Smilkstein G, Helsper-Lucas A, Ashworth C, Montano D, Pagel M
Soc Sci Med. 1984;18(4):315-21. doi: 10.1016/0277-9536(84)90120-5.
This paper describes a pilot study of biomedical and psychosocial risk and the outcome of pregnancy. Ninety-three pregnant women completed four instruments to identify three types of psychosocial risk: life events, family function and social support. Biomedical risk was identified through analysis of self-reported health histories and hospital records. Information on complications of pregnancy was obtained from hospital delivery records. Further complications data were obtained by a home interview at 6 weeks postpartum. In the sample studied, from an agricultural-university community in Eastern Washington, biomedical risk alone was not substantially related to complications. Psychosocial risk was related to both delivery and postpartum complications. Family function was the best single psychosocial predictor. The interaction between family function and biomedical risk also predicted complications reliability. A total of 11% of variance in postpartum complications could be explained jointly by biomedical and psychosocial risk. The results of the study suggest that psychosocial risk assessment alone and in interaction with biomedical risk assessment will offer significant improvement in the identification of women who may experience pregnancy complication.

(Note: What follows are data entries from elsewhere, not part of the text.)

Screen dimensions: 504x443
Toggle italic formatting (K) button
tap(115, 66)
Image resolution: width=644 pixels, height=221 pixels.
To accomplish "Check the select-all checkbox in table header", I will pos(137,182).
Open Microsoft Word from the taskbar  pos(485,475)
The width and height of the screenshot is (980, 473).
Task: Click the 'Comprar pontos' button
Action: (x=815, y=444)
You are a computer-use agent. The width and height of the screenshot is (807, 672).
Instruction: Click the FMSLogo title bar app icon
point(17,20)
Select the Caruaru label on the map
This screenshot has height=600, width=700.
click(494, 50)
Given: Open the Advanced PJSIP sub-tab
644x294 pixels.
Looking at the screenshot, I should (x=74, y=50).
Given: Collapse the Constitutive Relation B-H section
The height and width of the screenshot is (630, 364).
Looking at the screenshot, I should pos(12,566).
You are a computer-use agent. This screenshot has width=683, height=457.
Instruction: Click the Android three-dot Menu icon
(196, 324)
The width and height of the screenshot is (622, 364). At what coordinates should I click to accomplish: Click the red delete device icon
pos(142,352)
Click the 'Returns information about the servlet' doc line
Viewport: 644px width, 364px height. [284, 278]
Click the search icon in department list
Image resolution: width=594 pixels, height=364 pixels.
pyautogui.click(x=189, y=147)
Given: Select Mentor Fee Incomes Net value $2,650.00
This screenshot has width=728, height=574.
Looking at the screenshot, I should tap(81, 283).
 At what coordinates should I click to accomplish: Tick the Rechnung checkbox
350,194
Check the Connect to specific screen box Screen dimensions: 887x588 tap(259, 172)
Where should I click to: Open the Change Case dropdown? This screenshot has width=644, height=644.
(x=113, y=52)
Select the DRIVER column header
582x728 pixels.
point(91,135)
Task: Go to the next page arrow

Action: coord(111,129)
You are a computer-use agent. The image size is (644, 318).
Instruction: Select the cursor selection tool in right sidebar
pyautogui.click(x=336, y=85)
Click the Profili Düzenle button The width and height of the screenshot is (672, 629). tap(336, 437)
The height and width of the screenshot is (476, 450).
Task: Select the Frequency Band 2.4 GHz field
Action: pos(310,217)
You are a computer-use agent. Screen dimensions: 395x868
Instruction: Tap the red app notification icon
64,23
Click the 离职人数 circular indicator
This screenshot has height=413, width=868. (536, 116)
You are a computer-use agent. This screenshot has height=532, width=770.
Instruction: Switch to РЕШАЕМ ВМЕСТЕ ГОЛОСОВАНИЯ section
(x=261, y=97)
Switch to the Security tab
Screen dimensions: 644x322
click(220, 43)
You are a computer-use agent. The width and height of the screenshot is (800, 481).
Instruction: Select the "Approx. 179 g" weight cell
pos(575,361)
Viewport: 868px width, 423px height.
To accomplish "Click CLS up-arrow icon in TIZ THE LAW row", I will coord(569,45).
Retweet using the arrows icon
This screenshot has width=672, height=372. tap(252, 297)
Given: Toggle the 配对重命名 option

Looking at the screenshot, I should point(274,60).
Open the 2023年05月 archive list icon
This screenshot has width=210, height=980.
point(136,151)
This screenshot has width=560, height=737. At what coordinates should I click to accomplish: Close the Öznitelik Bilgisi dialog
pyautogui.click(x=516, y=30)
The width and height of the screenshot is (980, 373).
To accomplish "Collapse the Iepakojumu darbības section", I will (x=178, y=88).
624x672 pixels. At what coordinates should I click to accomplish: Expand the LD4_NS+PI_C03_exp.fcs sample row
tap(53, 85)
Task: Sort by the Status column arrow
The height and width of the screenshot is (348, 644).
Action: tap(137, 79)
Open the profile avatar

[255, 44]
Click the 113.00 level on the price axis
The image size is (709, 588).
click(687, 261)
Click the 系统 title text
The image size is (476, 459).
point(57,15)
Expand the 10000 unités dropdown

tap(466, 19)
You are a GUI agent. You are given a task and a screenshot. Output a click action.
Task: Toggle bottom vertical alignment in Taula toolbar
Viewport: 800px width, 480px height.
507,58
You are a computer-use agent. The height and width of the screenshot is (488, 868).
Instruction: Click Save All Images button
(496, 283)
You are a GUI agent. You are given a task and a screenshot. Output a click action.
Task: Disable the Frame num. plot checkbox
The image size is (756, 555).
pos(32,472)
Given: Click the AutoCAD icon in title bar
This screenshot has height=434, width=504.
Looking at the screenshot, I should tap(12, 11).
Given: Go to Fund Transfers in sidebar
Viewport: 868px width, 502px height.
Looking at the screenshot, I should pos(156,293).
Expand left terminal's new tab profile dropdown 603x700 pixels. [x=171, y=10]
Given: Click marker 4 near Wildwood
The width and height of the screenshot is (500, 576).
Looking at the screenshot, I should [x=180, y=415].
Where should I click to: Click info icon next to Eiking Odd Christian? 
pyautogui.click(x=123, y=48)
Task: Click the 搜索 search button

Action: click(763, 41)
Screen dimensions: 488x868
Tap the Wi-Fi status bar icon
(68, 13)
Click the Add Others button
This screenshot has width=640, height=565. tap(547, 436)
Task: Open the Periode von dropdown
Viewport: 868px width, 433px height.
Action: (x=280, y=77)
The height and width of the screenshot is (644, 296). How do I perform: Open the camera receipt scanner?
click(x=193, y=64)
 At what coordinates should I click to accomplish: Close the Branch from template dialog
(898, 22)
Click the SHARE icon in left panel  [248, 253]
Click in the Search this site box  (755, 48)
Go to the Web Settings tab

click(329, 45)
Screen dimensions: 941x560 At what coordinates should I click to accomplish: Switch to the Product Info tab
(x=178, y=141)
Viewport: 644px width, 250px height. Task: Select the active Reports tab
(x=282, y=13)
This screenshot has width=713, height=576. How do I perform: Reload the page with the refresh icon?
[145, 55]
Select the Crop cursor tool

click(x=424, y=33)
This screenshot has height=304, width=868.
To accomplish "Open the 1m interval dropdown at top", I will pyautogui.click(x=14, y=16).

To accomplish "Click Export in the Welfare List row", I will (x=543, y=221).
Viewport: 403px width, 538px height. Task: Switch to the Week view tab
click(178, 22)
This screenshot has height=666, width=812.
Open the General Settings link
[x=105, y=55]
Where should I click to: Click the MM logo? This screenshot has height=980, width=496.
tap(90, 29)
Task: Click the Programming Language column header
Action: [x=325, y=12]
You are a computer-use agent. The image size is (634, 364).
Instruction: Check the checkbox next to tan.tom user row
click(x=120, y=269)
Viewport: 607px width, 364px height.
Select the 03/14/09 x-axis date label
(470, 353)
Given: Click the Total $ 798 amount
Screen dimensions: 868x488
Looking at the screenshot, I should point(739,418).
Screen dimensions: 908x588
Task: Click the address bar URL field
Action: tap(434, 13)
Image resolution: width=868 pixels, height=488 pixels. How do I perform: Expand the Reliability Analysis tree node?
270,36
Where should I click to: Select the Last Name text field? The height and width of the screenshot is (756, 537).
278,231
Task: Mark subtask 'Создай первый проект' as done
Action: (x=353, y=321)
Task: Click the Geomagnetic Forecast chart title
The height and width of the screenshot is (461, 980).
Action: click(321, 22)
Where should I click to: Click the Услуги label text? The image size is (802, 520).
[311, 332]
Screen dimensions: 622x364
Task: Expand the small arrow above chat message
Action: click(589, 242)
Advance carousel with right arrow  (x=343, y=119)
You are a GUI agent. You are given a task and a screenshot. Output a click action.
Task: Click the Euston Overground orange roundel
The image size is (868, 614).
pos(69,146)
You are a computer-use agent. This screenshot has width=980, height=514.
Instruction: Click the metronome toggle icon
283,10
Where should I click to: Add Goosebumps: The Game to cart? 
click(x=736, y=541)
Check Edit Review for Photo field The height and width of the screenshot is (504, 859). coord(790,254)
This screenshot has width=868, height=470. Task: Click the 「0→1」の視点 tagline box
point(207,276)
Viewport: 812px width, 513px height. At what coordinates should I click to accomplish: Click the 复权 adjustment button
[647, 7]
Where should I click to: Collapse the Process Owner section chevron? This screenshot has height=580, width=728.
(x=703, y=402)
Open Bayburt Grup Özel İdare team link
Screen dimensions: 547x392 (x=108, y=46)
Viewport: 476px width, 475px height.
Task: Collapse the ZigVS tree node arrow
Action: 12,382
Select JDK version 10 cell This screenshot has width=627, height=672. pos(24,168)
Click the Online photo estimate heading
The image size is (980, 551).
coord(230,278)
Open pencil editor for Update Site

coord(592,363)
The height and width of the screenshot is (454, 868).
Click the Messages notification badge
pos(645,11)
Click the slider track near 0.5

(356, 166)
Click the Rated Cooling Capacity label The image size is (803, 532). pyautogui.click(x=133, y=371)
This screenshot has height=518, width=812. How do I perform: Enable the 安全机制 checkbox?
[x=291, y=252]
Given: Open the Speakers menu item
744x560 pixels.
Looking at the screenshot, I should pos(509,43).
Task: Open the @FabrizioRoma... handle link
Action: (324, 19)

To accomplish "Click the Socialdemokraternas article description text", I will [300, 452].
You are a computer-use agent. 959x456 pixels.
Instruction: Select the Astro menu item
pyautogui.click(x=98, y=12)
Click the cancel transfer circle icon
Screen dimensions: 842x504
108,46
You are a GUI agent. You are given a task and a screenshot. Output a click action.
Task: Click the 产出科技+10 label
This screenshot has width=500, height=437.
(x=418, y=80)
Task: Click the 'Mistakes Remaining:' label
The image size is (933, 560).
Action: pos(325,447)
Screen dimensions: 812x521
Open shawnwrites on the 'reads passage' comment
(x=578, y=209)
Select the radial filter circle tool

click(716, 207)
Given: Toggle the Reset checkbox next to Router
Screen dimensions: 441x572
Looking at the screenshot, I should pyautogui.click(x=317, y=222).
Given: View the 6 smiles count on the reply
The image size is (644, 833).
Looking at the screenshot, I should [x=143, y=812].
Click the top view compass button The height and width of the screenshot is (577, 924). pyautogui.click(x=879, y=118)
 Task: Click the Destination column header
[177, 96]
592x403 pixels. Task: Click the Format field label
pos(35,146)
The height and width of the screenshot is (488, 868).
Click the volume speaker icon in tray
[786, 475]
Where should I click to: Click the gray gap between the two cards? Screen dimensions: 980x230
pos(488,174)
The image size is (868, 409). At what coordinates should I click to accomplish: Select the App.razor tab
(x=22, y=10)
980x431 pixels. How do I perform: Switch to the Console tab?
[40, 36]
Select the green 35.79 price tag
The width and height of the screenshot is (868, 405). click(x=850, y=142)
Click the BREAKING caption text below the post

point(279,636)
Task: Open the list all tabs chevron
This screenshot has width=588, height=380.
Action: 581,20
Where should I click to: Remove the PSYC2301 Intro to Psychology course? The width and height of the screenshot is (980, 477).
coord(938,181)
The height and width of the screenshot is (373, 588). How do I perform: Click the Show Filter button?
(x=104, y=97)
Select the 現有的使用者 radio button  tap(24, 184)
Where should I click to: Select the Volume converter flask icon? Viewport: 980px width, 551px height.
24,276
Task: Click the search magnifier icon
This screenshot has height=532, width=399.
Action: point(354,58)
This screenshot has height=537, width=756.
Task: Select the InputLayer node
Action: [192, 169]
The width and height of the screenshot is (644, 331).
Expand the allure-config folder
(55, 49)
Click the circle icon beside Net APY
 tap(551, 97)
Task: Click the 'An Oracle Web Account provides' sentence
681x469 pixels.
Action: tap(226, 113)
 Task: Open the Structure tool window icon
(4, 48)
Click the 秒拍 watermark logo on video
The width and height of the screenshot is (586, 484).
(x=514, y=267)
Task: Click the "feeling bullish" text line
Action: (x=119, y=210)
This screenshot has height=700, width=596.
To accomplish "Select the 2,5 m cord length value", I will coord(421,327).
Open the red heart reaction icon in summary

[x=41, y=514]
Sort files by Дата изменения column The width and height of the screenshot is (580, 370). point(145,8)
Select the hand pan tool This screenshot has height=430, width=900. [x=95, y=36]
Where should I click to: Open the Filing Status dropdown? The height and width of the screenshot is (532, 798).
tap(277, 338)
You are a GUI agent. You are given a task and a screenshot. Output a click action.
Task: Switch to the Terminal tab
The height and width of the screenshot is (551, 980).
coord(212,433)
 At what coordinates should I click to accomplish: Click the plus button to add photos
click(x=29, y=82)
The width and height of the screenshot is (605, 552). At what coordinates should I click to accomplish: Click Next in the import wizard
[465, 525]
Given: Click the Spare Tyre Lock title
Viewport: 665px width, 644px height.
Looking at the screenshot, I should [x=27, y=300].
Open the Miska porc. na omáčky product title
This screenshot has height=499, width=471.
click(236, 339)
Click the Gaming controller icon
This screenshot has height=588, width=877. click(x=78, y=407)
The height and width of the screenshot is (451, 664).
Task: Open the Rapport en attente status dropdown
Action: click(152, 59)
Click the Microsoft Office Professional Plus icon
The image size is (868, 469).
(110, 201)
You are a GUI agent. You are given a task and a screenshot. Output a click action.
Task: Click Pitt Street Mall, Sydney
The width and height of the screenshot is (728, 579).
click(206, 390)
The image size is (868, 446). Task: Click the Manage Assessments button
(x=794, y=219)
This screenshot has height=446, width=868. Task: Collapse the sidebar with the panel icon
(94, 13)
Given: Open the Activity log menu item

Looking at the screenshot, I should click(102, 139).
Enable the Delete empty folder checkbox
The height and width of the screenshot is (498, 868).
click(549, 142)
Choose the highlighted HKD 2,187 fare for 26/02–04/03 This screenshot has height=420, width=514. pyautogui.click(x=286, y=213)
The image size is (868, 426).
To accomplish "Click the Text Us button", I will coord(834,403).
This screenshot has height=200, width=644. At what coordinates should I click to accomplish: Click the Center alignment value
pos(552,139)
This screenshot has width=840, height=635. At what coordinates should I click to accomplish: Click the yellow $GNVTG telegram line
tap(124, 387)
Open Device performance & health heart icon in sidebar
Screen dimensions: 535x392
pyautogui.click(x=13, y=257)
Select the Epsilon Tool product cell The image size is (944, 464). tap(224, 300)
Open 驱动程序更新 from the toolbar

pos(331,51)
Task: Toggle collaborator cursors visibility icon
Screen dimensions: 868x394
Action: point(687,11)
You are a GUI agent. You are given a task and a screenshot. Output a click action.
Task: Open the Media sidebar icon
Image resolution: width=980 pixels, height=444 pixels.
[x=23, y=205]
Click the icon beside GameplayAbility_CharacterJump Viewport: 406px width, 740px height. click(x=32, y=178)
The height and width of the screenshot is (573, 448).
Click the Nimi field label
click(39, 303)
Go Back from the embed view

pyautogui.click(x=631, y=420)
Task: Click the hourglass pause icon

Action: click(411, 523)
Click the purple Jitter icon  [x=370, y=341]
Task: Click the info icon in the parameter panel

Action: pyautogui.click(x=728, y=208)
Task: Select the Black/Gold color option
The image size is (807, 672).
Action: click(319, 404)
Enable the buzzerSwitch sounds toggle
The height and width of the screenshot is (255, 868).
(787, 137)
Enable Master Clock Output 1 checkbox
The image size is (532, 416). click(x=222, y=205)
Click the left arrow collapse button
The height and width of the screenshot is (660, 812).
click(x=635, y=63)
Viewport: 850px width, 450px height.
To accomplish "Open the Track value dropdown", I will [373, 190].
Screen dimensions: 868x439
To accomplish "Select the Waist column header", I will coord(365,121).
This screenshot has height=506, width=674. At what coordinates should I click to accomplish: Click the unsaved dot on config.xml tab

本文描述了一项关于生物医学和心理社会风险以及妊娠结局的试点研究。93名孕妇完成了四项测评工具,以识别三种心理社会风险类型:生活事件、家庭功能和社会支持。通过分析自我报告的健康史和医院记录来确定生物医学风险。从医院分娩记录中获取妊娠并发症的信息。产后6周通过家访获得进一步的并发症数据。在所研究的来自华盛顿州东部一个农业大学社区的样本中,仅生物医学风险与并发症并无实质性关联。心理社会风险与分娩及产后并发症均有关联。家庭功能是最佳的单一心理社会预测因素。家庭功能与生物医学风险之间的相互作用也能可靠地预测并发症。生物医学和心理社会风险共同可解释产后并发症中11%的变异。研究结果表明,单独进行心理社会风险评估以及与生物医学风险评估相互作用,将在识别可能经历妊娠并发症的女性方面带来显著改善。